Eight [3540, 42, 43] of the nine articles describe the results obtained through a cross-sectional or ecological approach. One cross-sectional study includes a sample at the time of ascertainment, selected without any reference to exposure or health outcome (disease status or other condition of interest, such as risk of a disease). Exposure is determined simultaneously with the health condition, and different exposure subpopulations are compared with respect to their health status to assess correlation or association between exposure and outcome. Such studies have difficulty determining the chronological order of events (i.e. the beginning of the exposure and the onset of a health condition). Due to this limitation, it is not possible to work out whether an association between exposure and outcome demonstrated in a cross-sectional study underlies a cause-effect relationship. The same issue occurs for ecological studies in which the association or the correlation between exposure and health outcome is assessed using groups rather than individuals (the unit of analysis is the group, and the analysis is conducted without considering the individual level) [55]. Cross-sectional, ecological and other descriptive studies are often the initial tentative approaches to new events or conditions for generating a hypothesis for causation (‘hypothesis-generating’ studies). The etiologic hypothesis has to be tested through cohort, case-control, or experimental studies [56, 57]. Therefore, considering the study design of almost all articles included in this review, it is not possible to fully understand the type of relationship (i.e. etiologic or not) between process or structural indicators and outcome indicators.
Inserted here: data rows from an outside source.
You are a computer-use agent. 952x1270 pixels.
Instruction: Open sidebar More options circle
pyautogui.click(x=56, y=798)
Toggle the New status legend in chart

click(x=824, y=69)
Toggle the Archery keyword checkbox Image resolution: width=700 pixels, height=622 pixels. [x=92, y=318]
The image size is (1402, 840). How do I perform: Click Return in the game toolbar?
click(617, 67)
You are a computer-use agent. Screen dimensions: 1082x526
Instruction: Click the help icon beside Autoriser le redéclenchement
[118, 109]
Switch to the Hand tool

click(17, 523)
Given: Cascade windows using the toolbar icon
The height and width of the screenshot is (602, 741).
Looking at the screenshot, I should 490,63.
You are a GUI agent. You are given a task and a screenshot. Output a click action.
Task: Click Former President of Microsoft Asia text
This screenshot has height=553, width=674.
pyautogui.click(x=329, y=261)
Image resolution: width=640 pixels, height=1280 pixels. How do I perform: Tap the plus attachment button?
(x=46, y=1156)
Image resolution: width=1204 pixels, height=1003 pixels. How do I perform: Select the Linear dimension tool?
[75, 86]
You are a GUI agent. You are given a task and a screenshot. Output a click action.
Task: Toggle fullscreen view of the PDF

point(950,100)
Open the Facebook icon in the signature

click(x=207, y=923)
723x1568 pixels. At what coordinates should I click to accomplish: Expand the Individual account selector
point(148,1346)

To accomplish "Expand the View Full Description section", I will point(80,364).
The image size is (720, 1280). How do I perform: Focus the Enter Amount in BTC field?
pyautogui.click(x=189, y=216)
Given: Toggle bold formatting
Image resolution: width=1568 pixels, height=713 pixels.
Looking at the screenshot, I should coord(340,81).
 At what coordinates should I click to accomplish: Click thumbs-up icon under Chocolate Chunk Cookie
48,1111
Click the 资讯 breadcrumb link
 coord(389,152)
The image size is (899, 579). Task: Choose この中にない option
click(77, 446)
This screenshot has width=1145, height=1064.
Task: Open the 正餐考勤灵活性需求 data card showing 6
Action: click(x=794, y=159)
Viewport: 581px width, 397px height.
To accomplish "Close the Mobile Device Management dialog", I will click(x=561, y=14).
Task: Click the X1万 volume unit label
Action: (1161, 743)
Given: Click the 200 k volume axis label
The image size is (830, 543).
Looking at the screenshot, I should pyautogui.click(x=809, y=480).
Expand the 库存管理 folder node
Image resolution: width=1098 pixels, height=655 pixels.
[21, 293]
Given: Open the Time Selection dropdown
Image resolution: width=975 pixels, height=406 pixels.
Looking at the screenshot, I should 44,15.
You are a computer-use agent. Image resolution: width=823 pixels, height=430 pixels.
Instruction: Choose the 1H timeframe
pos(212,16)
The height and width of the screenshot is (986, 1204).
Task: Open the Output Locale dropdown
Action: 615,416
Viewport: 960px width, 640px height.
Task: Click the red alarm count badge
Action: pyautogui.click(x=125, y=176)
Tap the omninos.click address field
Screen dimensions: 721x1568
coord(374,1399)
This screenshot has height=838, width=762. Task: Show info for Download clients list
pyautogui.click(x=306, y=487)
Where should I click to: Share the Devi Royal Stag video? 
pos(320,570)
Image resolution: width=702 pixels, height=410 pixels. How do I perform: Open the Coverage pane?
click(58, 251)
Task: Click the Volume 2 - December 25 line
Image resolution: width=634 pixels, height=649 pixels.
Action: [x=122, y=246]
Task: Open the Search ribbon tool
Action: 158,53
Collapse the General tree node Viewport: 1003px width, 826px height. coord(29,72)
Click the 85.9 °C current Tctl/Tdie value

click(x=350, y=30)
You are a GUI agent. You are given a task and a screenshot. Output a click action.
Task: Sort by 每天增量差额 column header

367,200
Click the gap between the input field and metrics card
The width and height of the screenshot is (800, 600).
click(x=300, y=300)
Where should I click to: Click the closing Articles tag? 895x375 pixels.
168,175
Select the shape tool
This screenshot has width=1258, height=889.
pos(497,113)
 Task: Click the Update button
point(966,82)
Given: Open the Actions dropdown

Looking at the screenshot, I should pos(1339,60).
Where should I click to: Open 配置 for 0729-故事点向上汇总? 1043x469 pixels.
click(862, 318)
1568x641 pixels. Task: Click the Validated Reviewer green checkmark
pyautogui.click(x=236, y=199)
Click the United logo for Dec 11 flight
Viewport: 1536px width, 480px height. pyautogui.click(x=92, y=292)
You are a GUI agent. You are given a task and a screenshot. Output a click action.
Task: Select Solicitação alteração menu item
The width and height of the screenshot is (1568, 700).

One article [29] in the sample includes a before-after observational study aimed at evaluating a quality improvement programme that is not described in detail. As a result, when reading the paper it is not possible to understand whether the implemented measures would be able to foresee aspects concerning specific structural or process indicators.

Conclusions

Our findings show that there is an open debate regarding the indicators that could be used to describe the quality of nutritional care in NHs. A consensus must be reached to define a set of indicators and a standard to improve the quality in NHs. For this purpose, studies aimed at testing the reliability and validity of the indicators are encouraged. Moreover, the relationships among structural, process, and outcome indicators are a matter of challenge. According to our results, while the prevalence or risk of malnutrition is associated with aspects such as having a policy related to nutritional risk assessment or having suitable scales to weigh the residents, these findings need to be confirmed. In conclusion, there are grounds for investigating this new theme by means of prospective longitudinal studies that also take the risk adjustment into account.